Joseph D. Darcy Joe.Darcy at Sun.COM
Wed Jul 15 18:46:32 PDT 2009

```Catching up on email...

Bruce Chapman wrote:
> Joe Darcy wrote:
>> Hello.
>>
>> On the set of improved integer literal features, I think combining
>> the underscores as separators and binary literals is straightforward
>> given separately correct grammars for each change.
>>
>> As an alternate to "y" and "s" suffices, I suggesting considering a
>> "u" suffix to mean unsigned.  Literals with a trailing "u" would have
>> type int; widening conversions of such literals would 0 extend and
>> narrowing conversions would range check on the width of set bits.
>> For example,
>>
> All,
>
> I have spent some time considering Joe's suggestions.
>
> While I really like the aesthetics of "u" means "unsigned" compared
> with "y" suffix for "byte", I am also aware of the considerable extra
> complexity of defining a new primitive type in the JLS. From a first
> scan I have identified the most obvious change points which are
> recorded in the google document

Hi Bruce.

Thanks for starting a more detailed analysis and comparison of the "u"
and "y" proposals.

Let's see, from the top in 3.10.1 "u" and "U" can be added to the list
of Integer Type Suffixes with some explanatory text like:
"An integer literal is of type int if it is suffixed with "u" or "U";
the trailing "u" or "U" indicates an unsigned conversion process
occurs.  Unsigned literals are converted as if int were an unsigned
32-bit 2's complement format and different widening and narrowing
primitive conversion rules are applied to unsigned literals.  For
example, 2147483648u (2^31) is equal to -2147483648 and 2147483649u
(2^31 + 1) is equal to -2147483647."

In terms of conversions, there are 11 categories of conversions and 5
conversion contexts.

In 5.1.2, there could be three new widening primitive conversions:

Unsigned int literal to long, float, or double

with appropriate rules to preserve the sign of the result: "A widening
conversion of an unsigned int literal to long zero-extends the converted
int value; meaning the low-order 32-bits of the long are equal to the
int value and the high-order 32-bits of the long are zero.  Widening
conversion of an unsigned int to float or double acts as if the value
first went through a widening conversion of unsigned int to long and
then a widening conversion of long to float or double, respectively."

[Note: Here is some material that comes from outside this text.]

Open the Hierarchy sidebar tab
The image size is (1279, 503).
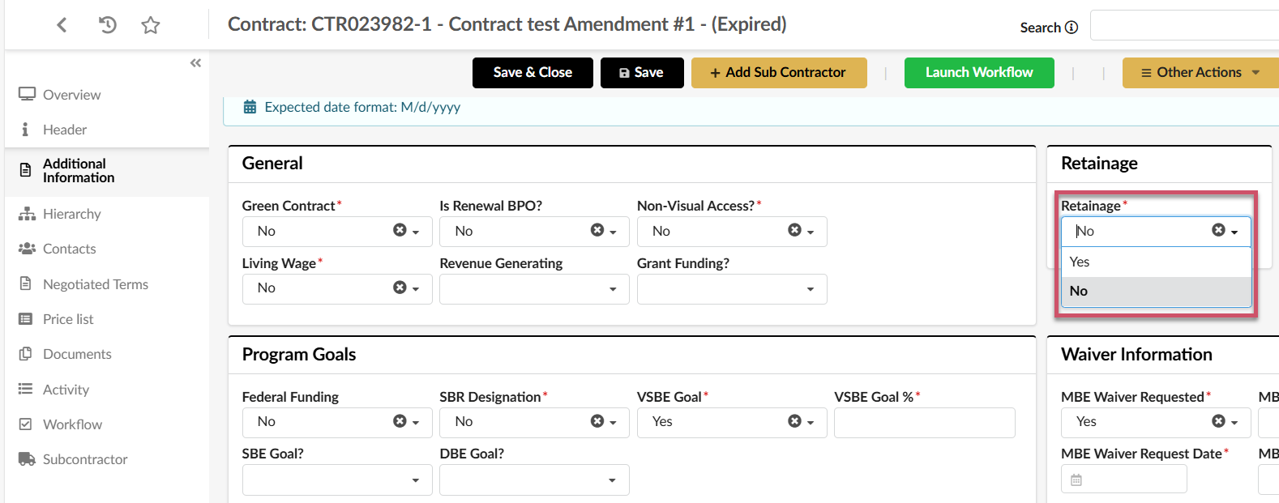tap(71, 214)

And in 5.1.3, there could be three new narrowing primitive conversions:

Usigned int to byte, short, or char

These would actually be the same as the current narrowing conversions on
int; just grab the low-order n bits.  The real help would come in
section 5.2, Assignment Conversion, to redefine what "a constant
expression is representable in the type of the variable" for unsigned
literals to allow things like "byte b = 0xFFu;"

The text of the method invocation conversion would remain unchanged;
with the defined widening conversion, given the method declaration

public void foo(long ell) { System.out.println(ell);}

the call

foo(0xFFFFFFFFu)

would do the right thing, print out 4294967295.  Narrowing conversions
do not take place in a method invocation context.  So to call

public void bar(byte b) {...}

the call

bar(0xFFu) // no bar(int)

would not work, but

bar((byte)0xFFu)

would.

Unary numeric promotion (5.6.1) is not affected by unsigned literals
since only values narrowing than int are promoted.  Given the earlier
definitions of widening primitive conversion, I don't think any explicit
changes are needed in binary numeric promotion (5.6.2).

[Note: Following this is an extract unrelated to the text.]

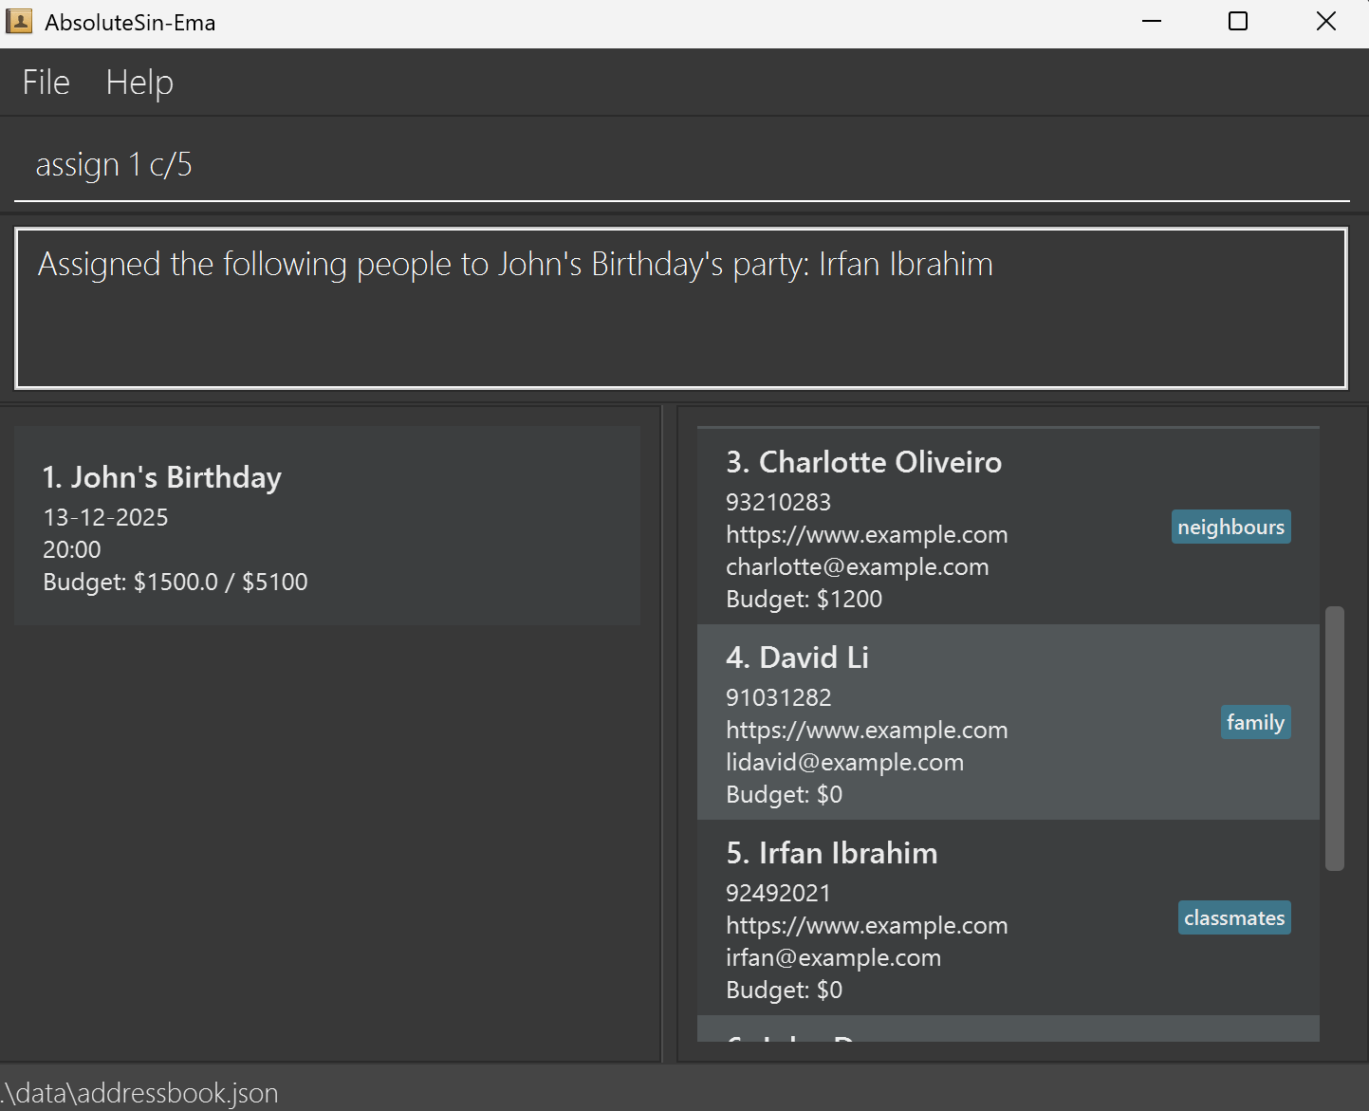This screenshot has width=1369, height=1111.
Task: Click irfan@example.com email address
Action: point(833,958)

There are some potential puzzlers here.  Since 2's complement divide
doesn't give the same bit-wise result for divide, unlike for add,
subtract, and multiply  "unsignedLiteral1 / unsignedLiteral2" may give a
surprising answer and should be a compiler warning.  Another limitation
of this proposal is that only unsigned literals are regarded as
unsigned.  There is no analogy of an "unsigned expression" to parallel a
"constant expression" (15.28).  That means

long value1 = 0xFFFFFFFFu;
long value2 = 0xFFFFFFFEu + 1u;

will give different results.  It would be possible to define a subset of
the constant expressions to be unsigned constant expressions (starting
with unsigned literals, operation on them with unary operations, binary
+, -, and * (but not / ), shifts, bitwise logical operations, etc.).

Perhaps unsigned constant expression would need to be defined to reduce
the "gotcha" factor of some of the current results.

-Joe

```